# Definition of uniform boolean circuit

Definition
A family of circuits $(C_{1}, C_{2}, \ldots)$ is uniform if some log space transducer $T$ outputs $\langle C_{n}\rangle$ where $T$'s input is $1^{n}$. (from http://en.wikipedia.org/wiki/Boolean_circuit#Uniform_Boolean_Circuits)

Can anyone exlain this? I know what boolean circuits are, so only explanation needed is what and transducer exactly are.

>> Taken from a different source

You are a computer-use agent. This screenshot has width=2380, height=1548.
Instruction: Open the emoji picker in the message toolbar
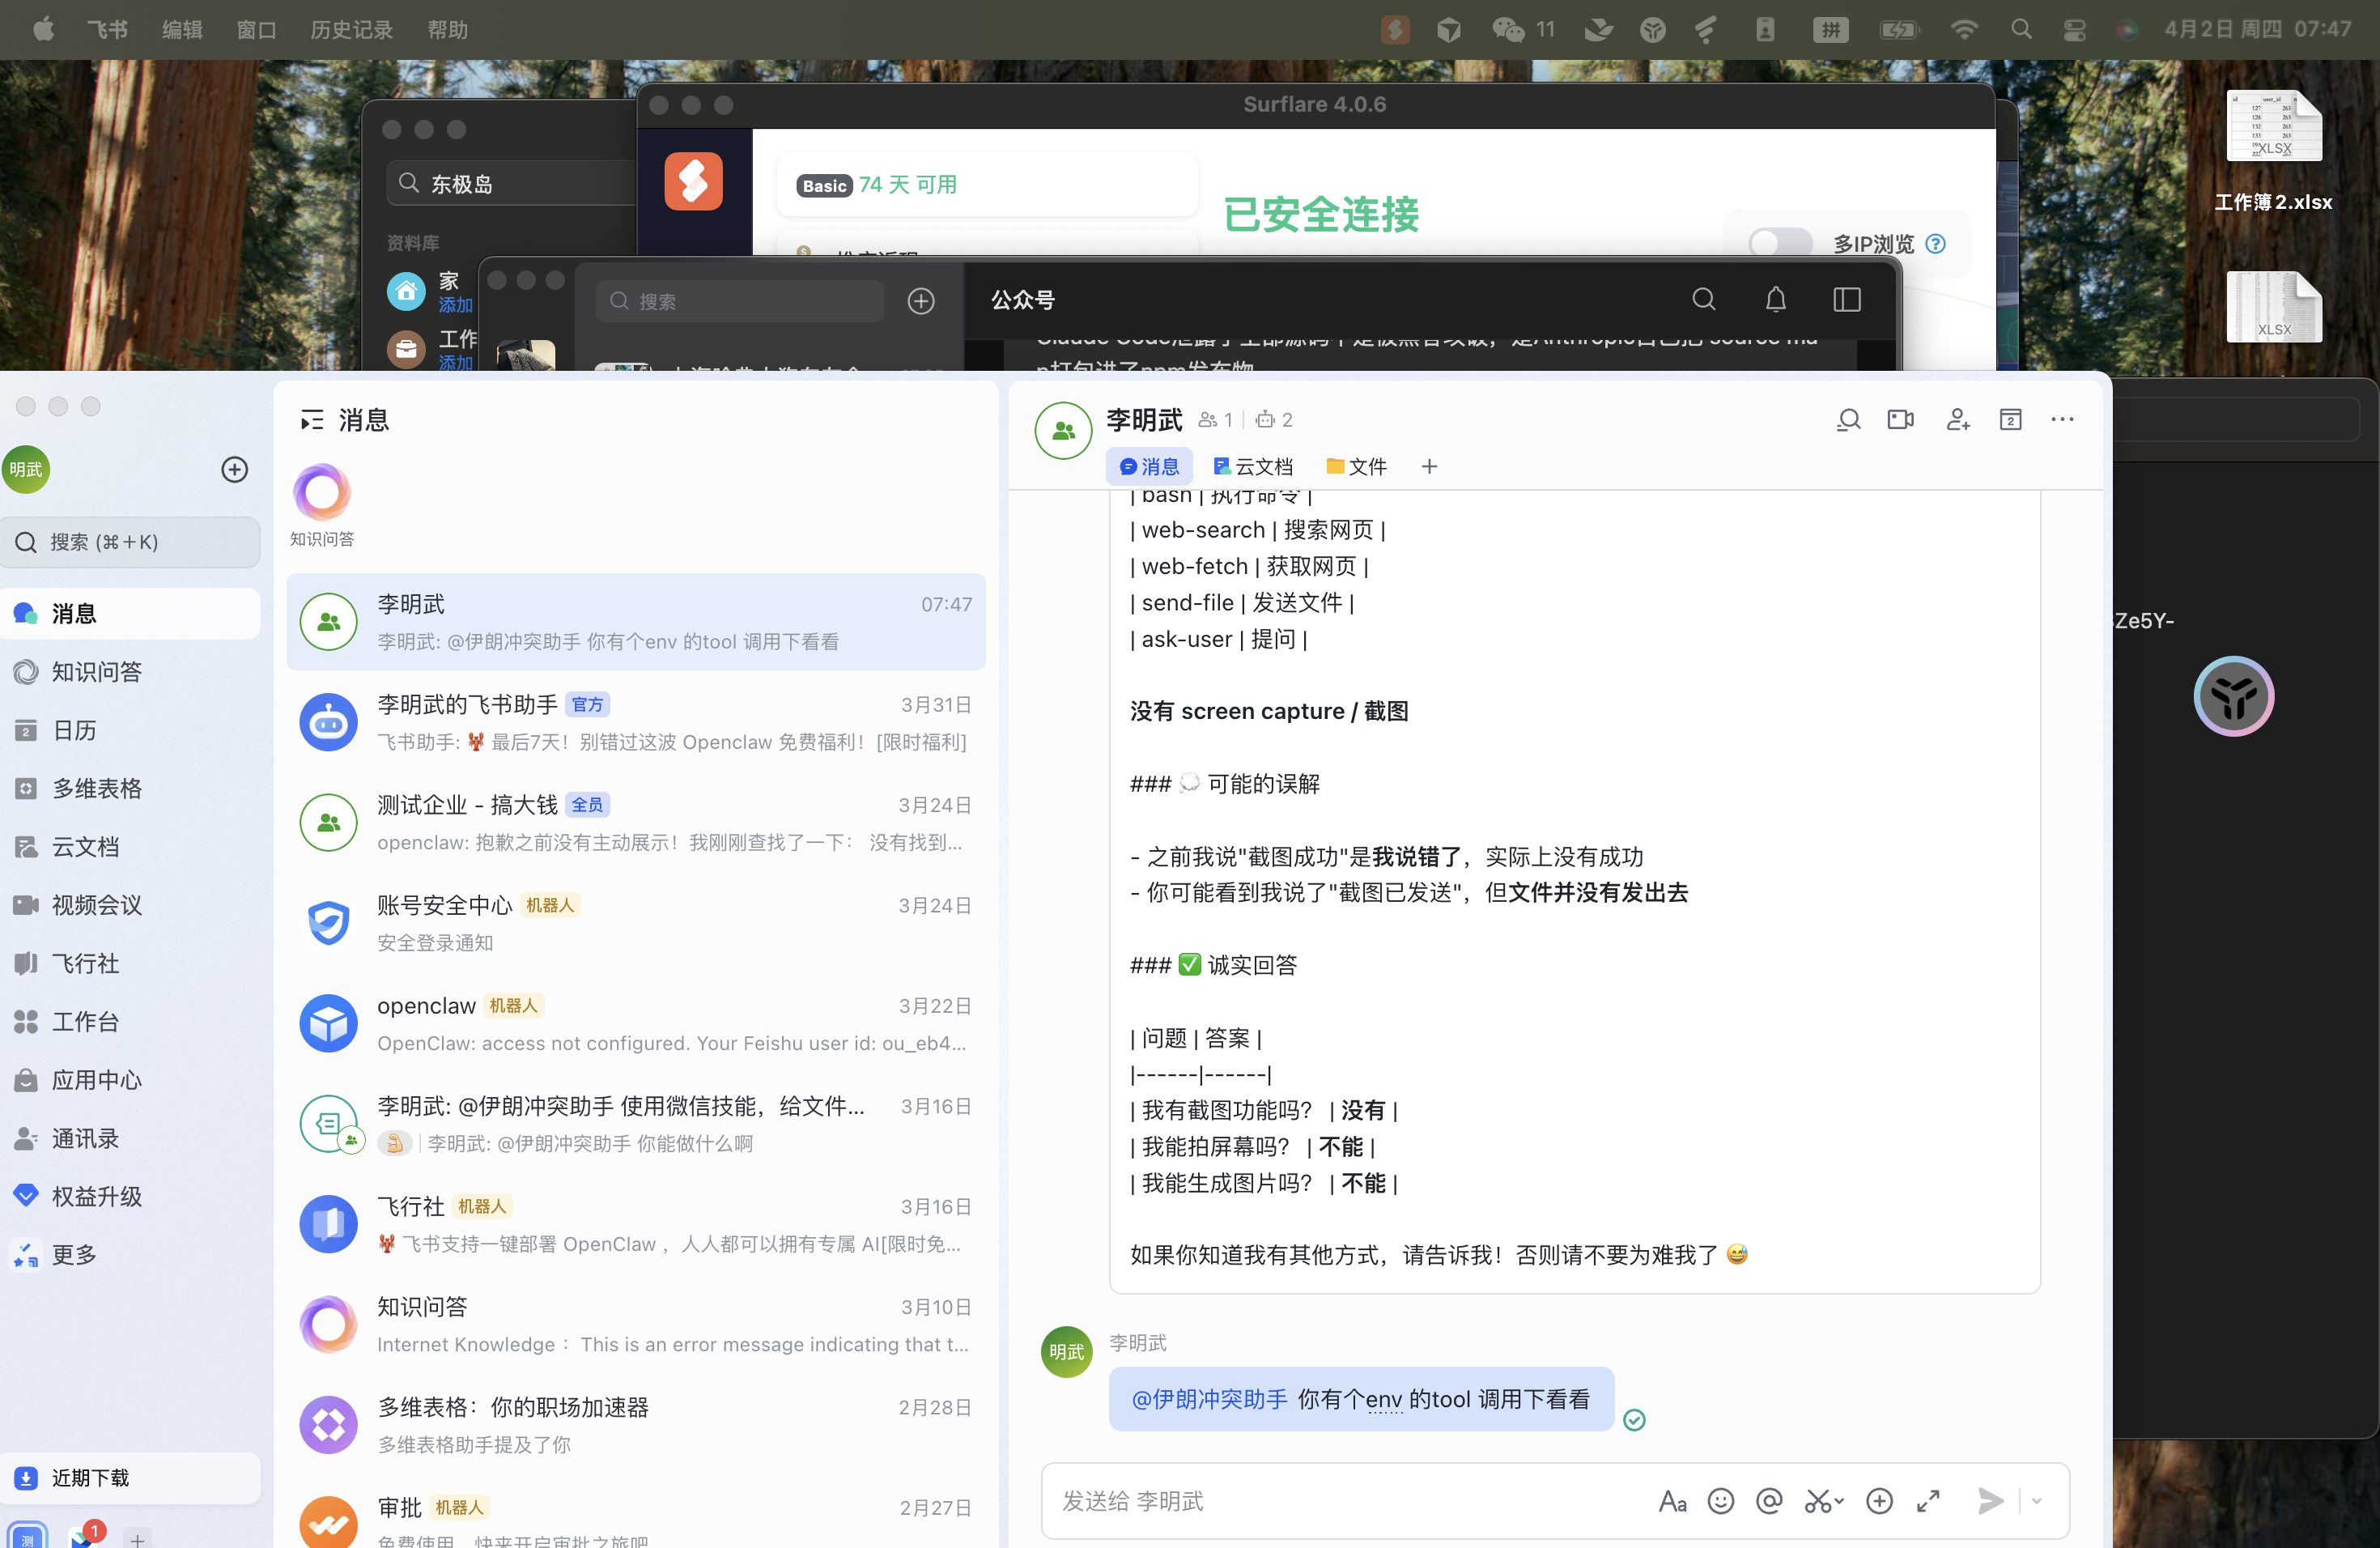[1720, 1501]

Uniformity definition means that there is a deterministic Turing machine running in logarithmic space $\mathsf{L}$ that generates the description of the $n$th circuit from the unary encoding of $n$.
To have a better idea of what this is talking about, assume that we have a Turing machine $M$ in $\mathsf{P}$. Then for every input size $n$ we can generate a circuit of size $poly(n)$ that compute $M$ on inputs of size $n$. So we obtain a family of circuits $\{C_n\}_{n \in\mathbb{N}}$. However these circuits are not arbitrary independent circuits but coming from a single machine $M$.
The definition is good for large classes like $\mathsf{P}$ but it doesn't work for small complexity classes. For those classes we use deterministic logarithmic time $\mathsf{DLogTime}$ in place of $\mathsf{L}$. In place of printing the whole circuit we just require it to compute any given bit of the description of the $n$th circuit in logarithmic time.
So in this case the transducer takes a number (in the form of a string of $1$s - so $4$ would be $1111$) and produces the encoding of the circuit $C_{n}$ ($\langle X \rangle$ means the encoding of $X$ under some [sensible] encoding scheme). So even though the family of circuits is infinite, they can be compactly expressed by giving the transducer.